Bug Detective and Quality Coach: Developers' Mental Models of AI-Assisted IDE Tools
Paolo Buono, Mary Cerullo, Stefano Cirillo, Giuseppe Desolda, Francesco Greco, Emanuela Guglielmi, Grazia Margarella, Giuseppe Polese, Simone Scalabrino, Cesare Tucci
TL;DR
This study investigates how developers conceptually and practically interact with AI-assisted IDEs for bug detection and code readability. Using six co-design workshops with 58 participants, the authors identify two core mental models—Bug Detective and Quality Coach—and derive seven design principles for Human-Centered AI in IDEs that balance disruption with support, conciseness with depth, and automation with human agency. The findings reveal nuanced requirements for explanations, timing, placement, and personalization to foster trust and effective collaboration between humans and AI, with concrete prototype concepts illustrating how these principles can be realized. The work advances the design of AI-assisted development tools by foregrounding user-centered explanations, adaptive timing, and configurable controls, with implications for broader AI-enabled evaluative systems beyond software engineering.
Abstract
AI-assisted tools support developers in performing cognitively demanding tasks such as bug detection and code readability assessment.
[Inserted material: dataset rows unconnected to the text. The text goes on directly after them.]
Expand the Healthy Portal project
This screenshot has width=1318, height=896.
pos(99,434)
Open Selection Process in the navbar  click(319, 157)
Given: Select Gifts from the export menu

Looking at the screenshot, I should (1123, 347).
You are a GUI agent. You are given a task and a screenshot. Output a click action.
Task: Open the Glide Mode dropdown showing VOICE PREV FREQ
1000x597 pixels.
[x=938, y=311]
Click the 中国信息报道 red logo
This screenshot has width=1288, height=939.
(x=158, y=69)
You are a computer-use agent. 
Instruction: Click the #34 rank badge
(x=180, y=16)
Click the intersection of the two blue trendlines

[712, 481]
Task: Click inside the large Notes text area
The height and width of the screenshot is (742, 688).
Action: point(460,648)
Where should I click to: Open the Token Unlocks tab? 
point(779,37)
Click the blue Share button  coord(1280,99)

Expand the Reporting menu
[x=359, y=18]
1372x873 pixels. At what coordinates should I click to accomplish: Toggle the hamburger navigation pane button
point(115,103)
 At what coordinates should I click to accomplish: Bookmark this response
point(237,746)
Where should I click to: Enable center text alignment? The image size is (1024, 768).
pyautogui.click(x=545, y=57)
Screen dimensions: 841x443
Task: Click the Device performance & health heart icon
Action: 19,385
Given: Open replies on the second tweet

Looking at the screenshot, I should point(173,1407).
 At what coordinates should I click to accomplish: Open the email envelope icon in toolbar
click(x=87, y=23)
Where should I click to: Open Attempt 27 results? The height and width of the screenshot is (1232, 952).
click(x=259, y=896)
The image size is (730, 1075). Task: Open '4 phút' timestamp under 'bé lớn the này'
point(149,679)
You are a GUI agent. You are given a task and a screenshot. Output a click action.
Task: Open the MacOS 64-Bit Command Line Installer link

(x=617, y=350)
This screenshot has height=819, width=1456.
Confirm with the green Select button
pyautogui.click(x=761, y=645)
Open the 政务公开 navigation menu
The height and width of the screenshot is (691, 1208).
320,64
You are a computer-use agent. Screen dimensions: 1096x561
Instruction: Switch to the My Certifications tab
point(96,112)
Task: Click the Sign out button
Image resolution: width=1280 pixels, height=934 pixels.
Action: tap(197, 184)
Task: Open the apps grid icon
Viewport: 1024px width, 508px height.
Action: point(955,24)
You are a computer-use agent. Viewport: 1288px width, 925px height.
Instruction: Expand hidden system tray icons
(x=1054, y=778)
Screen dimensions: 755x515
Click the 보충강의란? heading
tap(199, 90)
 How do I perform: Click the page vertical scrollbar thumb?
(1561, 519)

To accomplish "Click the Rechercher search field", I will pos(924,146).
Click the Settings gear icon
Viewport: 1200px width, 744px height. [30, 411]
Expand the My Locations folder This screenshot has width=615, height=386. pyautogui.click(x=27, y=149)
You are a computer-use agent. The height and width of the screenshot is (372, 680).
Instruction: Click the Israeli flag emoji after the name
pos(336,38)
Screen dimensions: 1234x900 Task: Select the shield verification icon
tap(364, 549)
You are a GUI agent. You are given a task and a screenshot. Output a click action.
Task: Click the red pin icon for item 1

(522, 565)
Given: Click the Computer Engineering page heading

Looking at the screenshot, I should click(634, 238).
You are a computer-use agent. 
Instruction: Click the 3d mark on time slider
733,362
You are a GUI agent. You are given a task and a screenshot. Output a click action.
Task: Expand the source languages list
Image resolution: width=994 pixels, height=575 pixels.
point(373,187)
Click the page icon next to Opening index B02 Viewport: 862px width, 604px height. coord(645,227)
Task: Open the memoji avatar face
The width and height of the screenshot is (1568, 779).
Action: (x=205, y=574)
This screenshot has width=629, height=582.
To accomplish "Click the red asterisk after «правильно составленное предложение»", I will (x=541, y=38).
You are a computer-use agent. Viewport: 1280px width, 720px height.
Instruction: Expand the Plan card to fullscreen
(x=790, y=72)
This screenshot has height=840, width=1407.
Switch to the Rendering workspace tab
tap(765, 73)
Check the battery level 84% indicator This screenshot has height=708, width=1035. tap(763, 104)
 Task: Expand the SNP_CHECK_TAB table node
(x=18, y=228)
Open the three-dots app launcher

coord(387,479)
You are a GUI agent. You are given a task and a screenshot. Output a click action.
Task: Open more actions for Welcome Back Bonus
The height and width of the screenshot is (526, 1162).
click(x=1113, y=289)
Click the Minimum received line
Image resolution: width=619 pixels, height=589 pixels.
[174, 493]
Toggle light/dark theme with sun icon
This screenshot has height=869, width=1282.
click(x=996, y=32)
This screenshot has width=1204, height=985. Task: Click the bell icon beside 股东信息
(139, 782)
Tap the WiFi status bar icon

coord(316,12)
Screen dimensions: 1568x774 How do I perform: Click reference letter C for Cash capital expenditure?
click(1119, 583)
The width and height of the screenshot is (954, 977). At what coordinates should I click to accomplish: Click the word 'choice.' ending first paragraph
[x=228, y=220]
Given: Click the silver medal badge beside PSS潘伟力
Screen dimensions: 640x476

Despite the advancements in the technical characteristics of these tools, little is known about how developers mentally model them and how mismatches affect trust, control, and adoption. We conducted six co-design workshops with 58 developers to elicit their mental models about AI-assisted bug detection and readability features. It emerged that developers conceive bug detection tools as \textit{bug detectives}, which warn users only in case of critical issues, guaranteeing transparency, actionable feedback, and confidence cues. Readability assessment tools, on the other hand, are envisioned as \textit{quality coaches}, which provide contextual, personalized, and progressive guidance. Trust, in both tasks, depends on the clarity of explanations, timing, and user control. A set of design principles for Human-Centered AI in IDEs has been distilled, aiming to balance disruption with support, conciseness with depth, and automation with human agency.